Client: City of San Diego
Primary Collaborators: Phyllis Chapin (San Diego); Sophia Bhatia, (SDDPC)
Work Scope: Intergraph Software Acceptance, Training Program Development, Software Implementation and Rollout
1995 - 2000
Technical Lead & Project Management for Intergraph Software Acceptance, Training Development and Staff Training
My responsibilities and titles varied over my five years working to support the City of San Diego. One thing was consistent: my time was spent on the floor amongst the primary production team rather than at the distant SDDPC office. Better faster service.
I moved here from Orlando, FL for two projects: InSewer/GIS Integration and Storm&Sanitary Initial Implementation.
The InSewer/GIS Integration was mandated by the EPA as part of their permission for San Diego to perform Advanced Primary Wastewater Treatment rather than full-scale Secondary Treatment. Brad Lind was technical lead directly from Intergraph. I worked with him to intergrate the database-based InSewer design package with the City's GIS systems (where we explored the gap between "in theory" and "in practice"). Brad became my manager at San Diego Data Processing around four years later.

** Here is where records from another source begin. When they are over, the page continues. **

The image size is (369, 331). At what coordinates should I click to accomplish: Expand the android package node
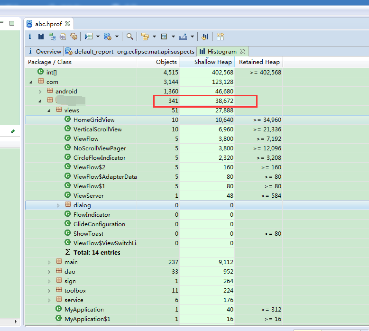(40, 92)

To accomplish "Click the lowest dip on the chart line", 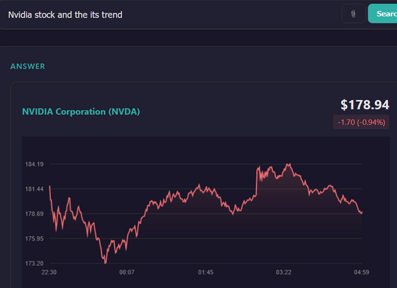I will tap(105, 262).
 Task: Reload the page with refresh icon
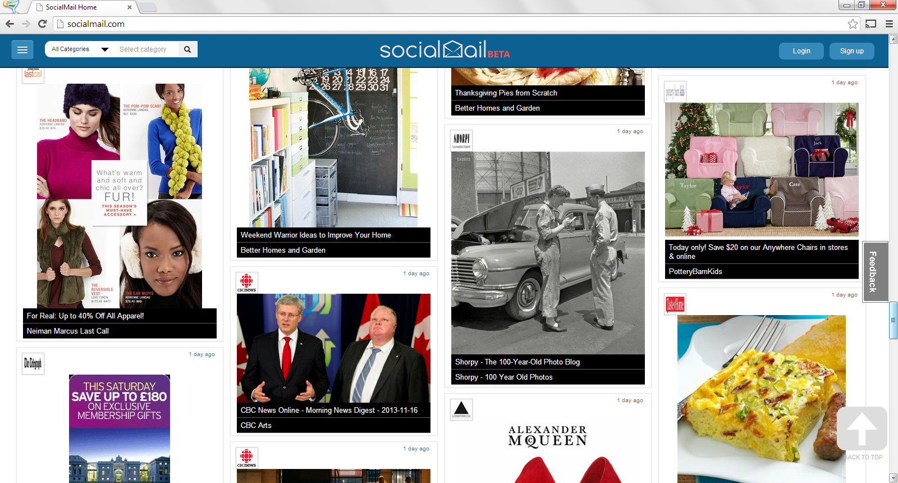(x=42, y=24)
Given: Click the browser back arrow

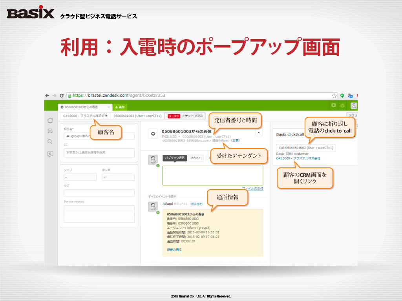Looking at the screenshot, I should point(48,95).
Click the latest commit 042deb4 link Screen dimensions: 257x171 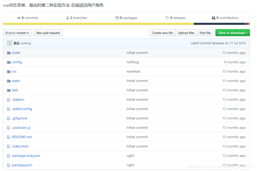[x=218, y=43]
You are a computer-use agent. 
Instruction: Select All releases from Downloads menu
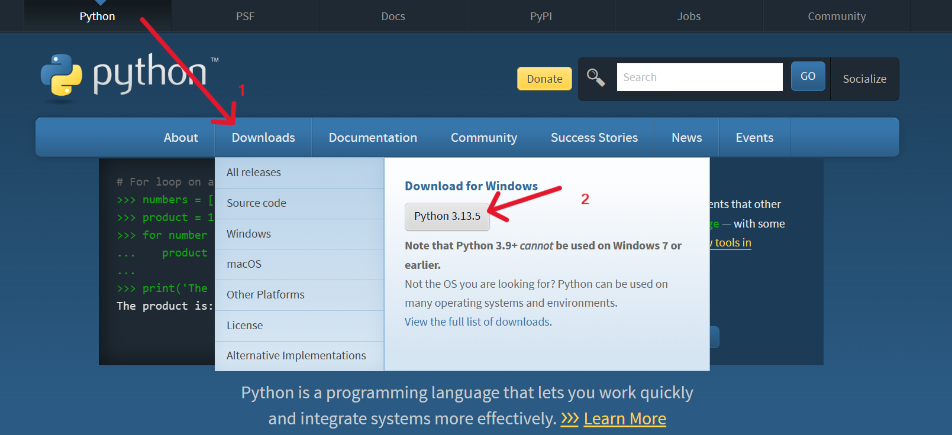(x=254, y=173)
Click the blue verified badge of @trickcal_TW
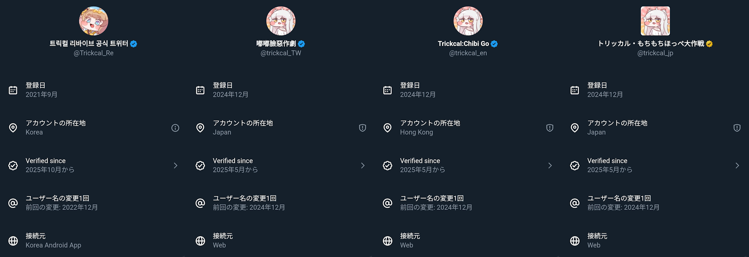The width and height of the screenshot is (749, 257). coord(301,44)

One lesson that I learned about this: government has a reputation for being, um, slow and inefficient, but it does have the capability to do Big Things without an immediate ROI.

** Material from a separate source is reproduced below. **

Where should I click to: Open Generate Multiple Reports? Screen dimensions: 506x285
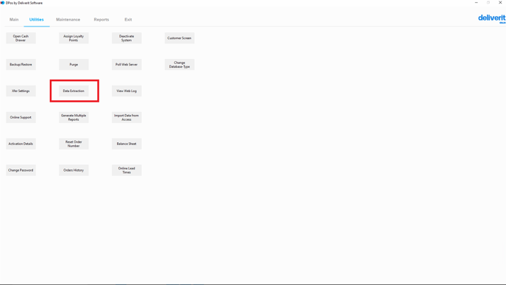pos(74,117)
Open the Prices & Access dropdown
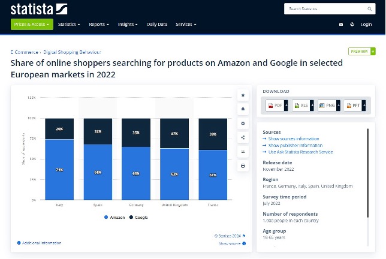This screenshot has height=259, width=386. [x=32, y=25]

The Storm&Sanitary Initial Implementation is significant enough to me that I wrote a detailed article about it.
The InRoads Storm&Sanitary rollout was exciting because it was a full rewrite for the InSewer and InFlow packages into a "modern" architecture: no need to run an external runtime database engine to run the CAD. Easier setup, actually achievable troubleshooting, and a whole new interface.

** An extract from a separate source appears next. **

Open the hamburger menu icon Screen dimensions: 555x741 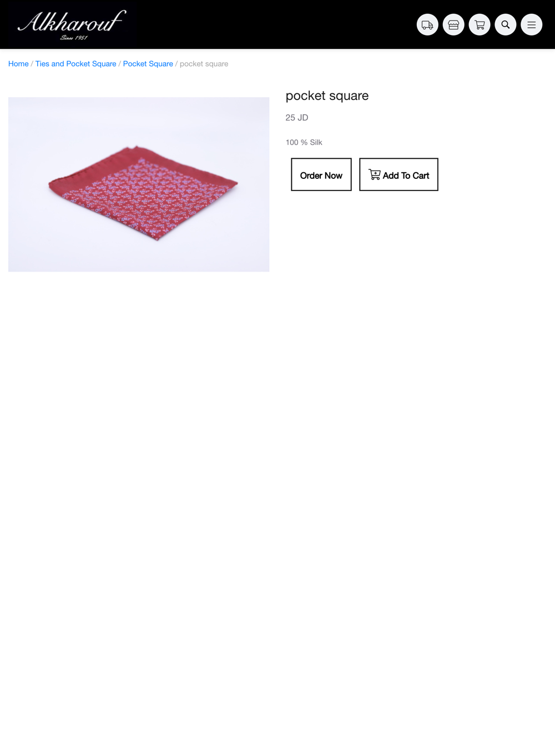[532, 24]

Because the code was new, I worked closely with my old boss at Intergraph, Steve Stanfill, in certifying the software. I love it when goodbyes become "it's great working with you again!"
This was the last major project I performed for the City prior to starting my own InRoads and Storm&Sanitary consulting business. I committed to developing the training and "training the trainers" prior to departure (giving several months "notice" to my management at SDDPC as well as City Management).
My secondary responsibilities covered areas well within my core competencies - like MicroStation configuration and InRoads Training. I helped push the MicroStation team from "everything in one config.dat file" to the 5-layered architecture that Bentley specifically designed to facilitate configuration in large heterogeneous enterprises.
Writing an InRoads Training Manual for a specific customer (the City's Street department) rather than for broad use actually prompted me to go into business on my own. A better design and 10% more effort would be "sellable" to the entire Total Addressable Market. Twenty Birds with 1.1 stones.
I also got to work with such outlying (to me) software as Omni-Pipe because I was "the engineer".
Project Management
I was responsible for project scoping and delivery. For the first three years, I worked under Sophia Bhatia's project management, while working directly with her and Phyllis Chapin (City). I then took over her Project Mangement responsibilities and was crowned with the Project Manager title. The primary contract was Engineering Application Support Services - in 1999 the budget was $384,000.
At my final year at SDDPC, I chose to relinquish most of my Project Mangement title and the paperwork responsibilities. Why? SDDPC was extremely top heavy with Account Managers and very lean on InRoads and Drainage Engineers (as in: none other than me). I could ensure a happy client if I used a readily avaialble PM rather than train up the (limited) staff I was offered. Normally, I am all about "training up", but I didn't see a success path with that option.
For many years, the City has been languishing on old software and old processes. Once the the San Diego Data Processing Corp was dissolved and their software support services taken over by an IT company, they've suffered from a lack of proactive leadership for the City (sorry, you can't have Engineering Software leadership without Engineering Software leaders immersively and proactively engaging in your environment).
While my role at Bentley is supposed to be 100% general training development, the City's success is personally important to me. I worked with the Account Manager to work directly with the City to help move the Migration to OpenRoads contract forward. I performed discovery interviews and helped lead in the development of the migration goals and deliverables scope. I am currently working with their sanitary and storm designers to train the softare and define migration standards.
An interesting note: most of the folks I knew well in 2000 can't be found. They've retired, I'm still working. Hmmm.... One of the reasons I left was that I wanted fast, edgy, broad and exciting. Hmmm... It was a good call. The past twenty years has been all those things. And I do like saving people time.